By Laura Smith-Spark
BBC News, Kaiserslautern
Good care makes fans behave better, say the volunteers
The World Cup is all about football. But perhaps more than any other, Germany 2006 is also about the fans.
Fifa and its partners have gone to great lengths to ensure the well-being of an estimated one million visitors - many without match tickets - and their efforts seem to be paying dividends.
Despite their grumbles about the difficulties of buying tickets, few fans have had anything but praise for the welcome they have received in Germany.
In each of the host cities, "Fan Embassies" have been set up to greet new arrivals at railway stations and at the big screen viewing areas.
Teams of volunteers - recruited from across Germany for their language skills - hand out maps and advice on anything from where to stay to how to find a doctor.
Silke Mayer, 24, from near Weinheim, is one of about 1,000 volunteers of all ages staffing the fan embassies in Kaiserslautern.

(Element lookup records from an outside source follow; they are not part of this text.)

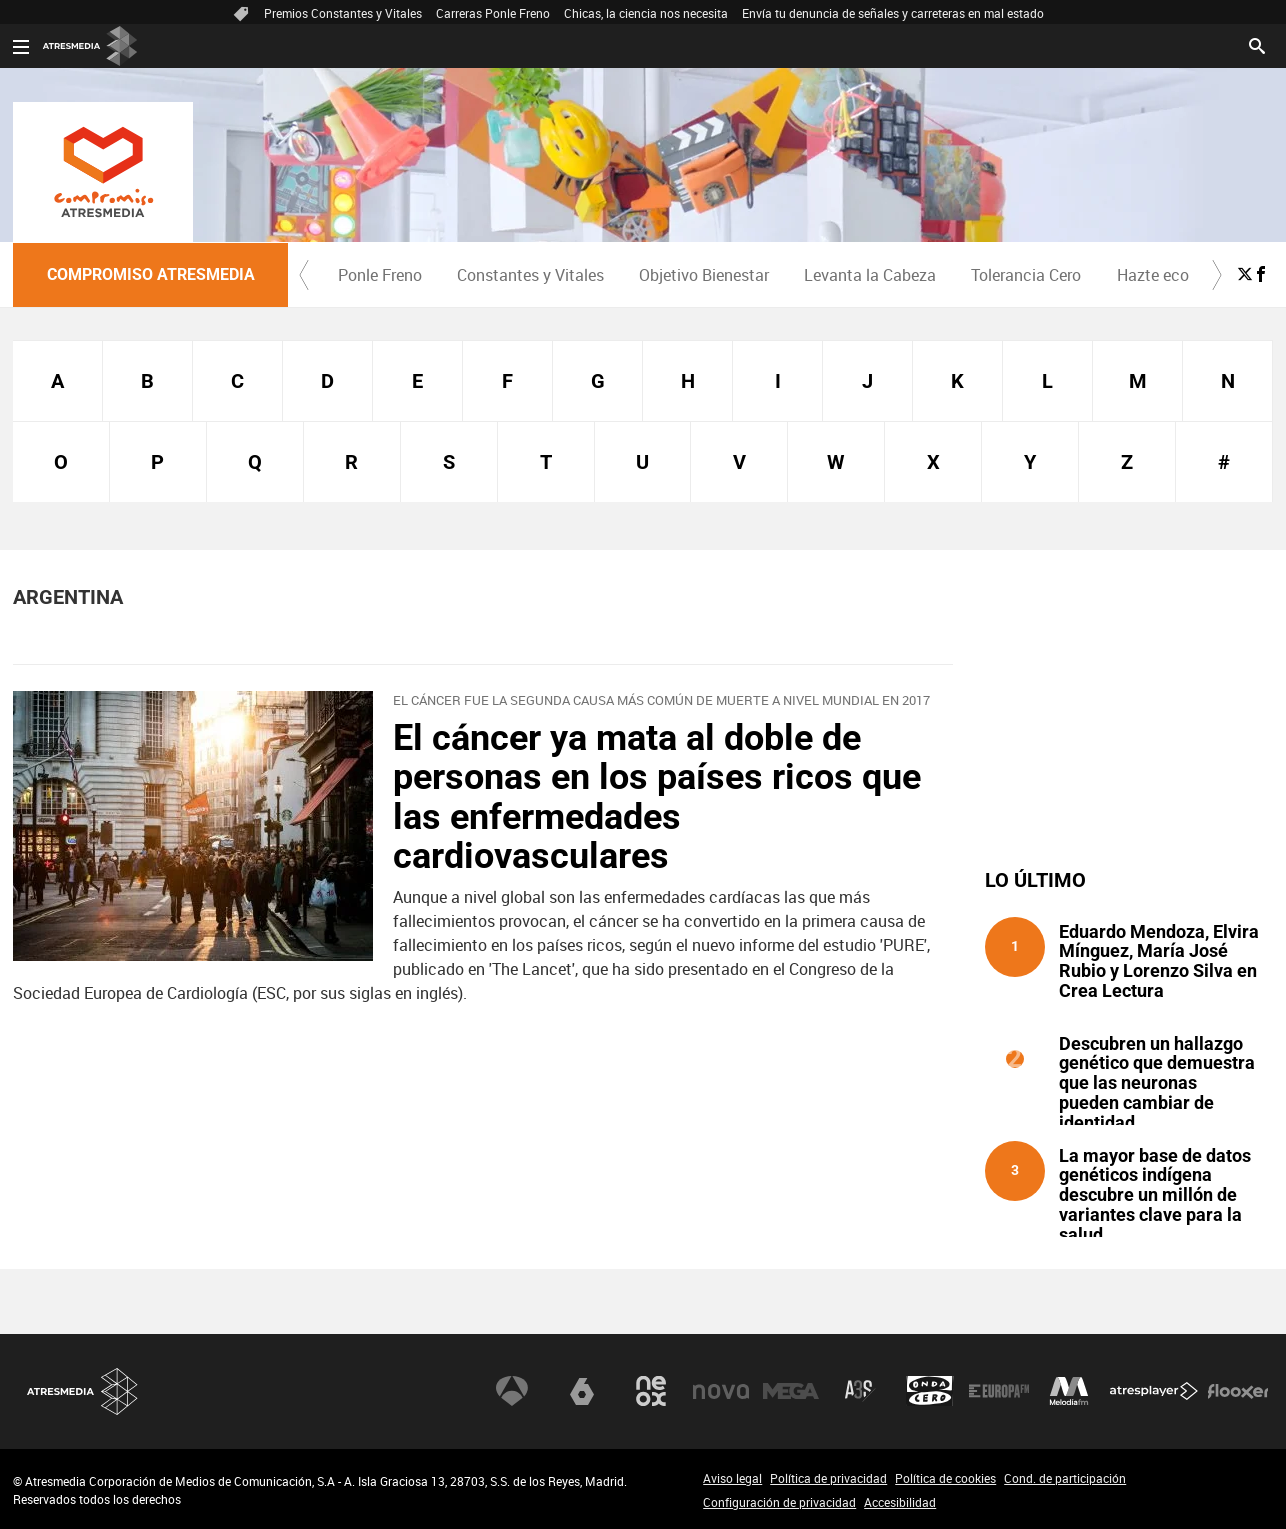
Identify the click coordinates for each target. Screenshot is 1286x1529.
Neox (651, 1391)
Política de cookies (945, 1478)
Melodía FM (1069, 1391)
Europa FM (999, 1391)
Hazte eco (1153, 275)
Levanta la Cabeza (870, 275)
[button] (304, 275)
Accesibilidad (900, 1502)
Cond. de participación (1065, 1478)
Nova (721, 1391)
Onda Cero (930, 1391)
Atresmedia (83, 1391)
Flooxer (1238, 1391)
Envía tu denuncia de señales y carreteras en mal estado (893, 13)
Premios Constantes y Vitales (343, 13)
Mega (791, 1391)
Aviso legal (732, 1478)
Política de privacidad (828, 1478)
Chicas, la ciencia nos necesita (646, 13)
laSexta (582, 1391)
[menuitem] (379, 275)
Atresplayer (1154, 1391)
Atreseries (860, 1391)
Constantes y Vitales (530, 275)
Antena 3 (512, 1391)
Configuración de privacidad (779, 1502)
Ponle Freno (380, 275)
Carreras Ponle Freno (493, 13)
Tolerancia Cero (1026, 275)
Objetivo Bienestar (704, 275)
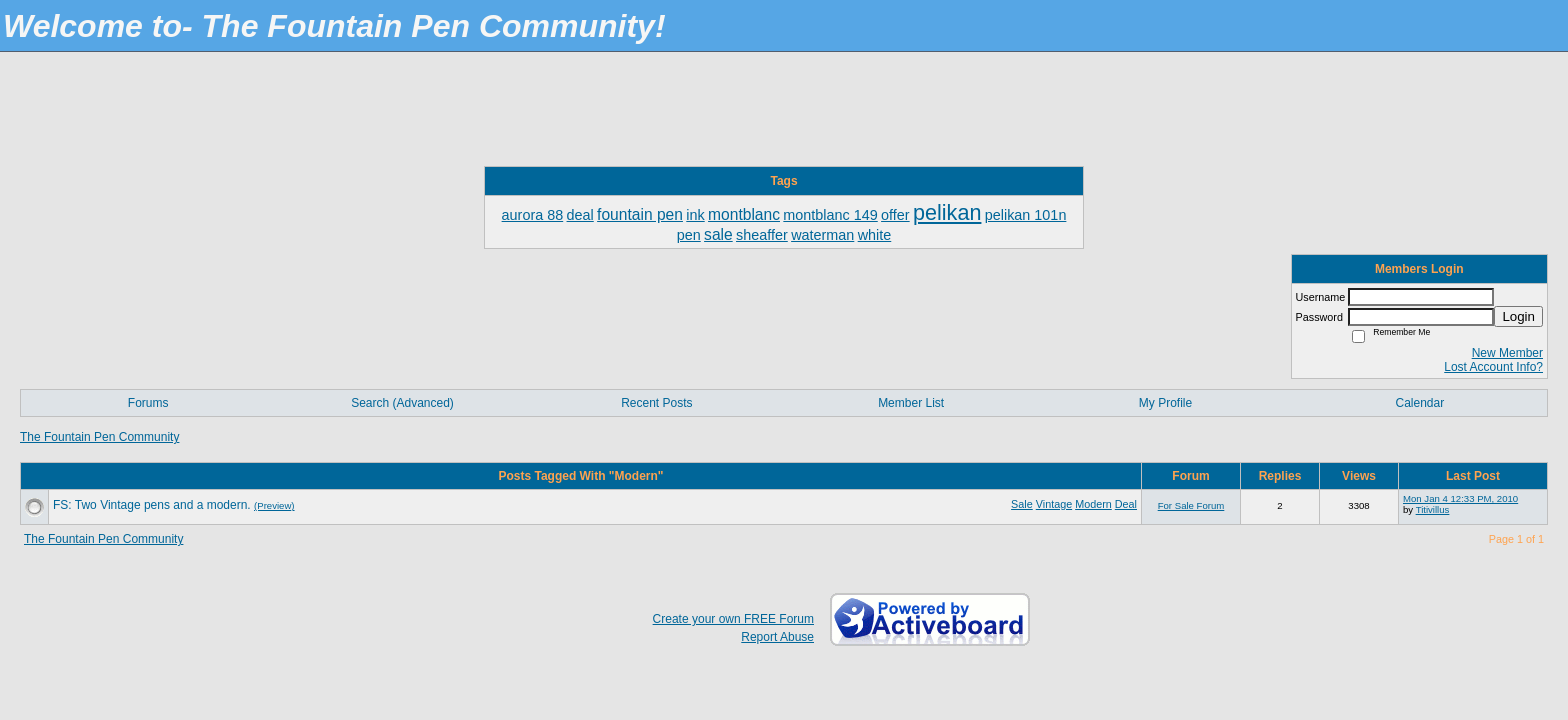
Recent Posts (656, 403)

She says: "I worked on the day Australia played Japan here and it was really busy - but they were all nice to each other and making jokes.
"I think people have come closer together because of the World Cup."

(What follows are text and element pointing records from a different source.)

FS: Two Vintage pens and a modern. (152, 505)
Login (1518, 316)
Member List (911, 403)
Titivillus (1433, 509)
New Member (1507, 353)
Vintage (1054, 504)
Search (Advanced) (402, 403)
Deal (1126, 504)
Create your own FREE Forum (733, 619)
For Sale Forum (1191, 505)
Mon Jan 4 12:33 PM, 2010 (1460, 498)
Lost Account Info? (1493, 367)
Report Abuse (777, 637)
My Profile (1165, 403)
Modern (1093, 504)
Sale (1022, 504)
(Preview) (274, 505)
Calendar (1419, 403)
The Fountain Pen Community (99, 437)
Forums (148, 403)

The volunteers' pre-tournament training had included recognising people's cultural differences, she said, so they knew to expect the openness of Australians and the greater reserve of the Japanese.
"One Australian guy asked me to marry him," Silke says. "I told him it had been only five minutes and maybe it was a little quick. It was funny - they like to flirt a little."
She is working part-time, making it possible to volunteer for a couple of days each week.
"I thought - this is the only time in my life I am going to be able to do something like this and if I don't I will regret it. It's been amazing."
Fellow volunteer Hadi Adisurya Kang, from Jakarta in Indonesia, decided to volunteer while studying Japanese, French and Korean in Saarbrucken.
With Chinese, Indonesian, English and German already under his belt, the 20-year-old is equipped to help fans from almost anywhere in the world.
Like the other volunteers, he applied last year and went through an interview process to win a place on the Fifa-run programme.
"It's super - I think to be part of the world's greatest sports event is an honour for me," he says.
"To meet so many fans from all over the world, it's really such an unforgettable experience."
One Australian was so impressed he offered 100 euros to buy Hadi's volunteer T-shirt - they are not for sale anywhere - as a unique souvenir.
Local football organisations in the 12 host cities have also been working in co-operation with Fifa to look after the interests of supporters.
Rolf-Arnd Marewski, co-leader of Dortmund's Fan Projekt, says the aim is to give visitors a good impression of the city - but also to prevent trouble.
Hadi Adisurya Kang speaks four languages
"I go to foreign fans with open arms," he says. "If you treat people like guests, they'll behave like guests.
"If you say to them 'you are a problem' and greet them with police, they will act in that way. It's a self-fulfilling prophecy."
He was unconcerned by the disturbances after the Germany-Poland game in Dortmund - the most serious of the tournament so far - saying only a tiny minority had been involved.
A social worker who has been tackling football hooliganism in Dortmund for 18 years, Mr Marewski believes in giving fans the chance to prove wrong those who anticipate violence.
He and co-leader Thilo Danielsmeyer helped recruit volunteers and have set up a website and internet cafe to give visitors access to local expertise - and a chance to meet fellow fans.
"If they have information, they feel secure and they feel safe," Mr Marewski explains.
Volunteers say their approach appears to be working
The Fan Projekt also encouraged the idea of providing entertainment between games and at half time on stages set up alongside the big screen at public venues, he says.
Sometimes girls in cheerleader outfits catapult wet T-shirts into the crowd; during other pauses in play fans are invited up on stage to compete in goal-shooting contests.
The idea, says Mr Marewski, is to keep the audience - many of whom will have been drinking all day - engaged and so out of mischief.
"If they see someone on the stage, music and so on, they forget how long they are waiting, so they don't get bored and they don't cause trouble," he says.
And so far the strategy seems to be working.
Hundreds of thousands of supporters from dozens of nations have gathered in different cities across Germany each day - with very little friction.